Private Walter G. Jones, 8th New York Cavalry, and his New Testament
With the Hayfoot at work and no football for the first Sunday in months your humble writer was left to his own devices to keep himself entertained today. I decided to visit the Museum of Biblical Art to see the newly opened exhibit Finding Comfort in Difficult times: A Selection of Soldiers’ Bibles. The museum is part of the American Bible Society, an institutuion founded in 1816 to promote the reading of scripture and the abolition of slavery. I have always had an interest in the Bible as a librarian and historian and had been looking forward to this exhibit since reading a recent review in the Wall Street Journal. I was not the only one. When I asked the receptionist if attendance was good she said it had picked up since the WSJ article appeared. On the questionaire I was asked to fill out before leaving there was even a box to check off labeled “Wall Street Journal” for “How did you learn of the show?”
Finding Comfort examines the history of soldiers’ Bibles from 1861 to the present day, but the bulk of the exhibit is dedicated to the Civil War. About half of the thirty six monographs on display are from that conflict. Taking a “Hate the sin; Love the sinner.” approach, the ABS distributed Bibles to both Union and Confederate troops. The logistics of transporting and distributing Bibles to rebels proved difficult however, and the vast majority of the books were given to Union men. There were similar groups in the South that tried to pick up the slack. The Bible Society of the Confederate States of America, for instance, was one such organization that did so. Still, this was not enough. My favorite in the exhibit was a Bible published in England by Oxford University Press for the British and Foreign Bible Society. Copies of these King James Versions of the New Testament were shipped in bulk to the Caribbean to be smuggled into Charleston, South Carolina aboard the blockade runner Minna. The ship, the Bibles, and all the other goods aboard intended for the Southern war effort did not make it. The Minna was overrun by a Union ship on December 6, 1863 and towed into a Federal port.

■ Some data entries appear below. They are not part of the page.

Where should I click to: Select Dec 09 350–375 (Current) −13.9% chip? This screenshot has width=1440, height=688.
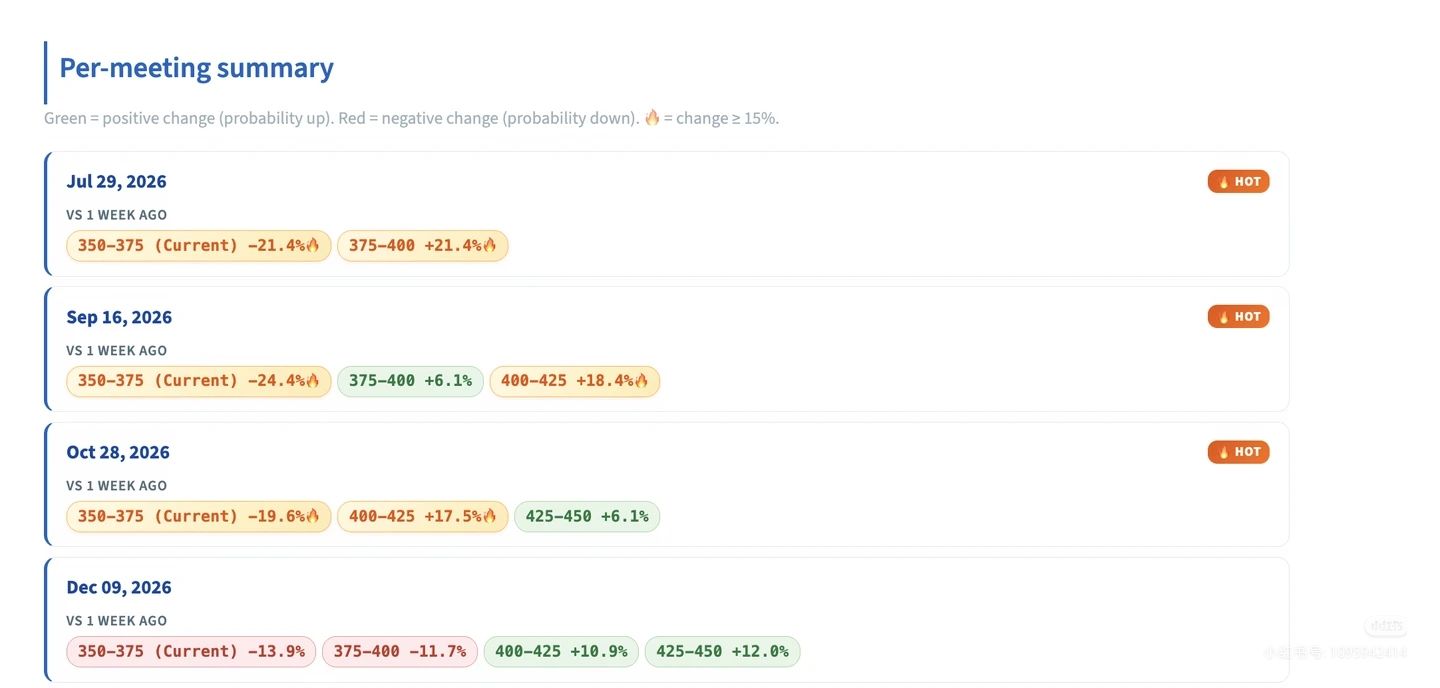(191, 651)
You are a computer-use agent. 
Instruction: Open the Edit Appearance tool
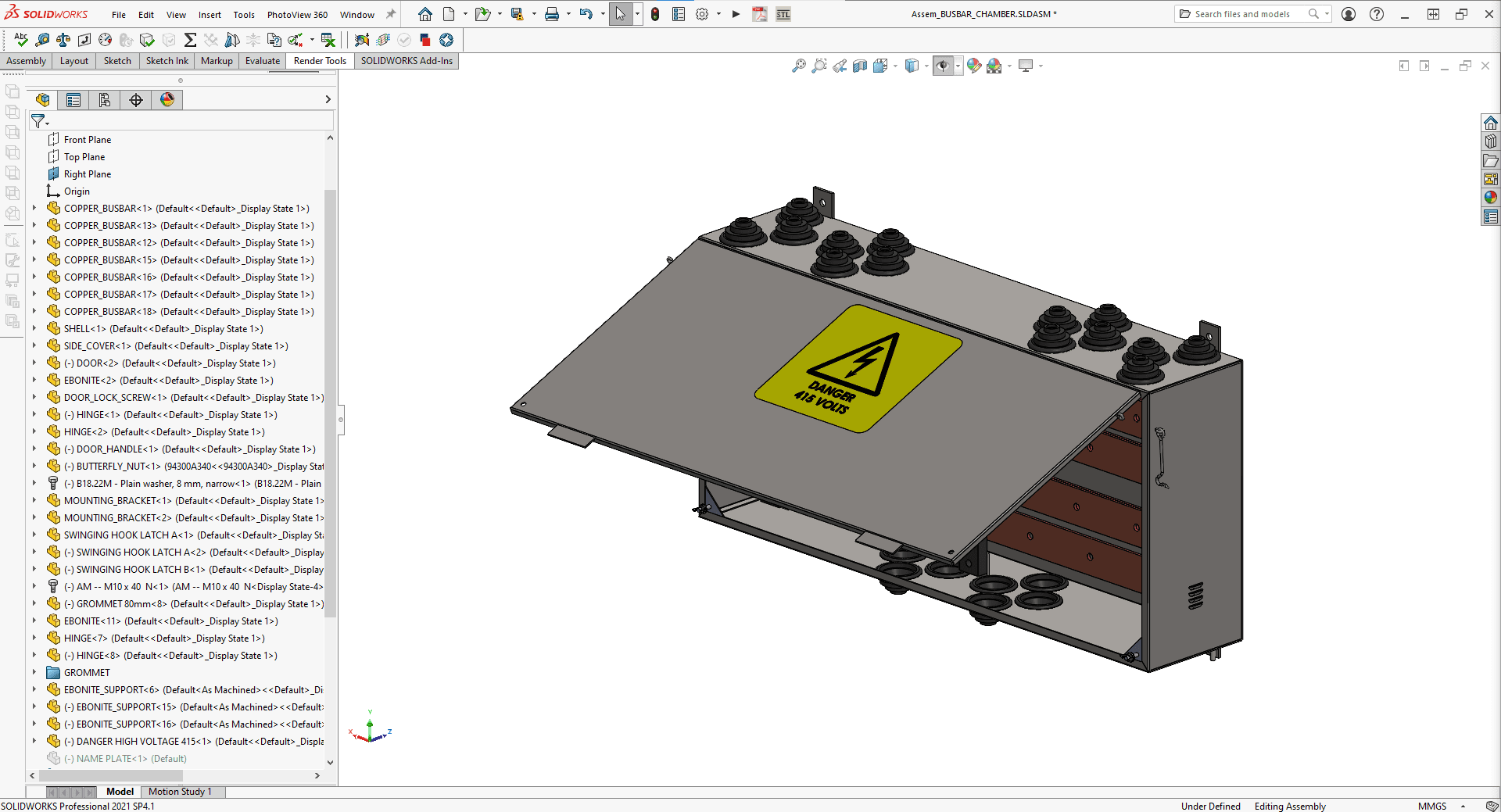point(974,66)
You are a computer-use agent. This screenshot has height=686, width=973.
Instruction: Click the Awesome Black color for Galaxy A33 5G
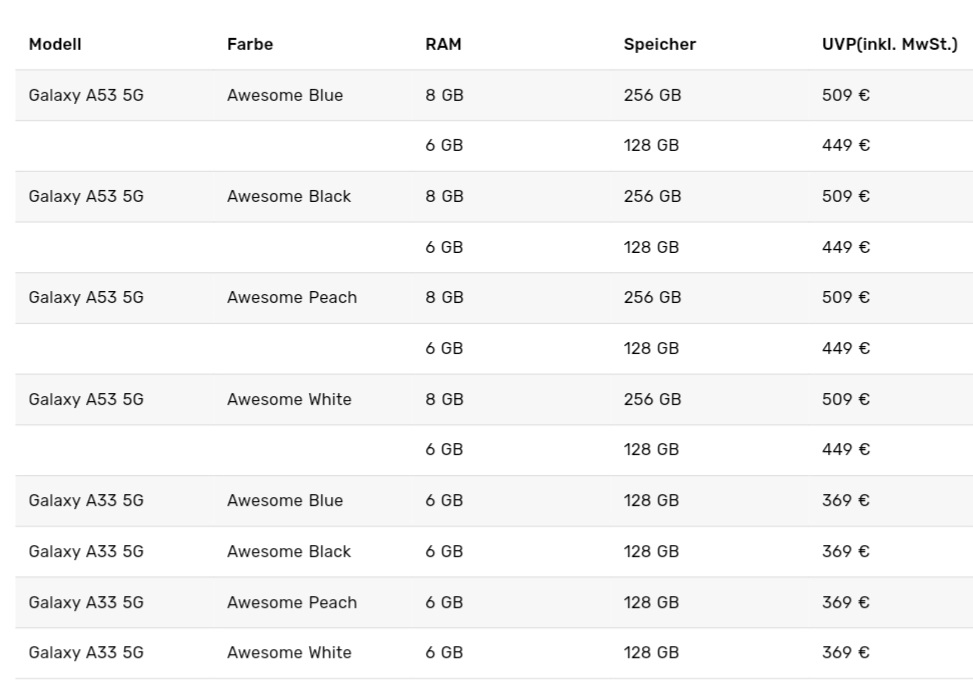pos(289,552)
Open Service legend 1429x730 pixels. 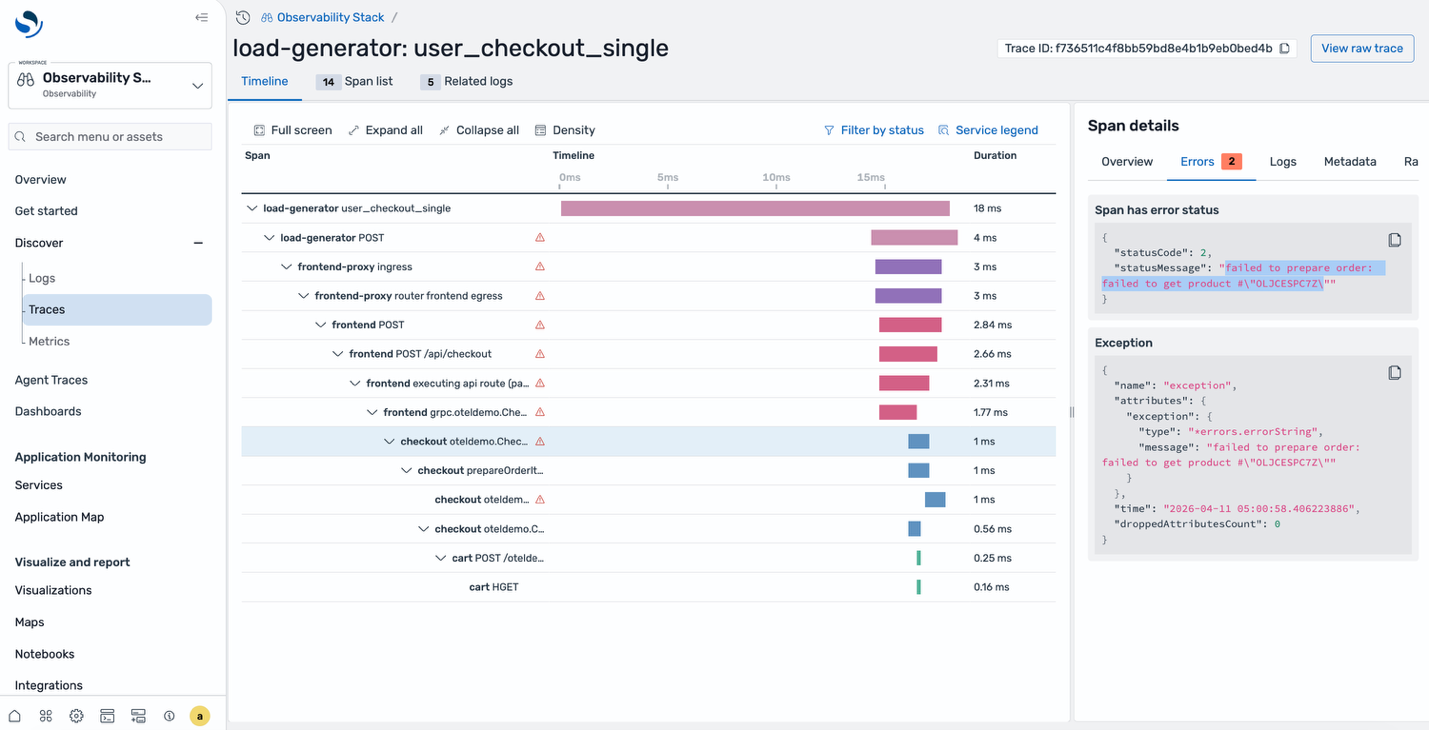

Most of the Bibles on display are small tomes designed for their lightness during the march and to fit snugly in a soldier’s pocket. Indeed, the story of a Billy Yank saved from death by the Bible carried in his breast pocket is one of the cliches of the war. Finding Comfort is an apt title for the exhibit. The years 1861-65 were indeed difficult times and the ABS provided meaning and comfort throughout the war to hundreds of thousands of men who were scared, far from home, and facing death on a daily basis. Most poignant to me were the photographs and handwritten notes in some of the items. It is always jarring to me to walk into a museum off the street, examine the personal items of individuals like these in solitude, and walk back into the cacaphony of the city. It is like being in on a secret that those around me are not aware. The exhibit is small, but worth seeing. A good way to do it is the way I did today: catching the show and then having a walk in nearby Central Park.
The Civil War is better than football. It is the real life story of people not very different from us who did extraordinary things under the most trying circumstances. Not a bad way to spend Lincoln’s Birthday.